We worked our way down toward the Rhine, using doorways, alleys, and windows for protection. At the Agricultural Institute of the University of Bonn, enemy positions in the classrooms stopped us in our tracks. A light-armored car slammed into a sandbag barricade just in front of us, its driver shot by one of our sharpshooters, its machine-gunners immediately surrendering. Our sergeant jumped into the driver's seat of the lightarmored car and started its motor. Two other dogfaces manned the car's machine guns. The armored car drove up the steps of the Agricultural Institute, smashed through the giant doors, and steered down the long, wide corridor, spraying bullets everywhere. Behind that cover, we charged into the university. When we walked out, we had 150 POWs in front of us.

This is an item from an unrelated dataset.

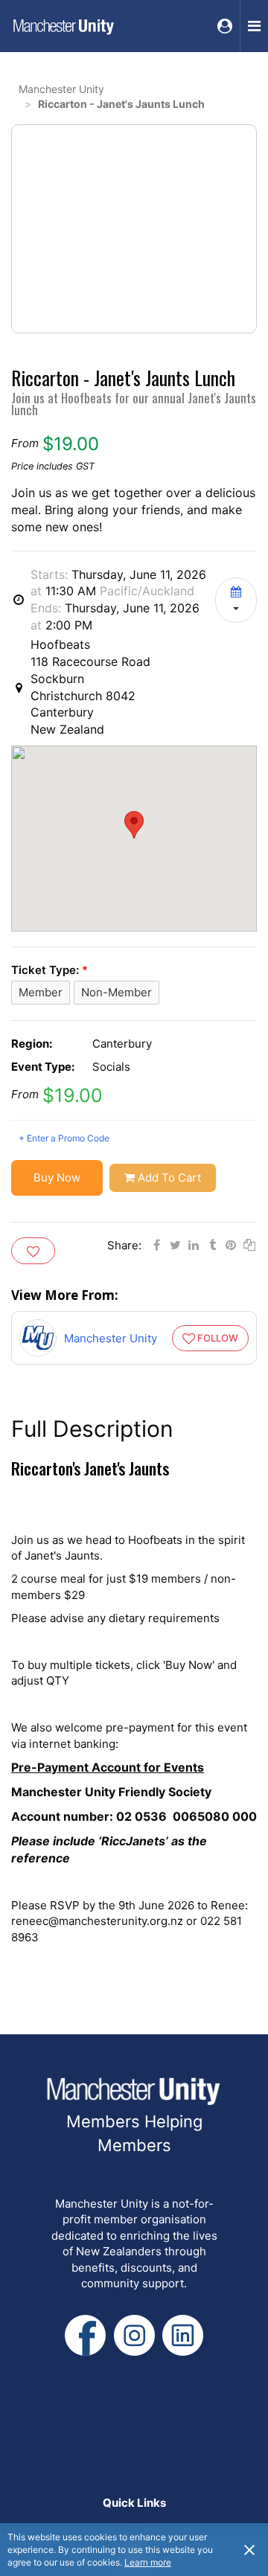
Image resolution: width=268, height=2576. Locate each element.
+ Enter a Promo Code (64, 1138)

The battle became even fiercer when German artillery, mortar, and rocket fire opened up on us from the other side of the Rhine, trying to protect the bridge that was so essential to their retreat. Other German elements south of the city and across the Bonn-Cologne autobahn had recovered from their surprise. Those of us on the assault team inside the city were cut off from the rest of the division until later that evening.

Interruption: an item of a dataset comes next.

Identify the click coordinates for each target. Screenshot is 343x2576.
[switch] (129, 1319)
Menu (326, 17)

By nightfall, the roads into Bonn were opened by our forces and the enemy was in full retreat. The exclamation point on what was undoubtedly our best orchestrated action since D day was the Nazi explosion that night that blew up the bridge that connected Bonn to the rest of Germany.
It was a tacit admission that the city was irretrievably lost. Scattered, lastditch resistance remained to be cleaned up. Over fifteen hundred German soldiers were taken. The Sixteenth Infantry lost six men killed, fifty-one wounded, and three missing.
Our orders that night were to stay out of sight, find a safe building, and get some shut-eye until dawn. I loved how the street names in Bonn celebrated their great composers. Haydnstrasse. Brahmsstrasse. Bachstrasse. Late that night, Johnson and I forced open the backdoor on a building situated at 24-28 Beethovenstrasse. What a great name for a street! It was pitch-black in the place, so we crawled around on our hands and knees looking for a spot to lie down. I cracked my head on what felt like a big table. Then I realized it was a grand piano. We stretched out on the floor and fell asleep. In the first light of dawn, I woke up and saw the bottom of the piano over my head. Johnson was snoring away. In the half-light, I made out a music stand holding a large composition book. I moved closer. I looked at the notes scribbled all over the sheet music. Then I rose to my knees to inspect the title of the piece. "Heroica" was majestically written at the top of the page. It was clearly signed: "Ludwig van Beethoven."
My mouth was agape. For Chrissakes, the street name made sense! We'd stumbled into Beethoven's childhood home! I got to my feet and looked carefully at all the framed letters, paintings, and busts in the house. The place had been turned into a museum. Everything was intact. I wandered around the great Beethoven's home like a man dying of thirst, unexpectedly finding an oasis in the desert. I couldn't keep the news to myself for another moment. I had to wake up Johnson.
"What?" he asked, opening his eyes quickly.
I put my finger to my lips.
"What?" he said in a lower voice.
"Beethoven was born here," I whispered.
"What outfit?"
"Beethoven, goddamnit. You never heard of Beethoven?"
"Uh-uh," he said. "Was he an officer?"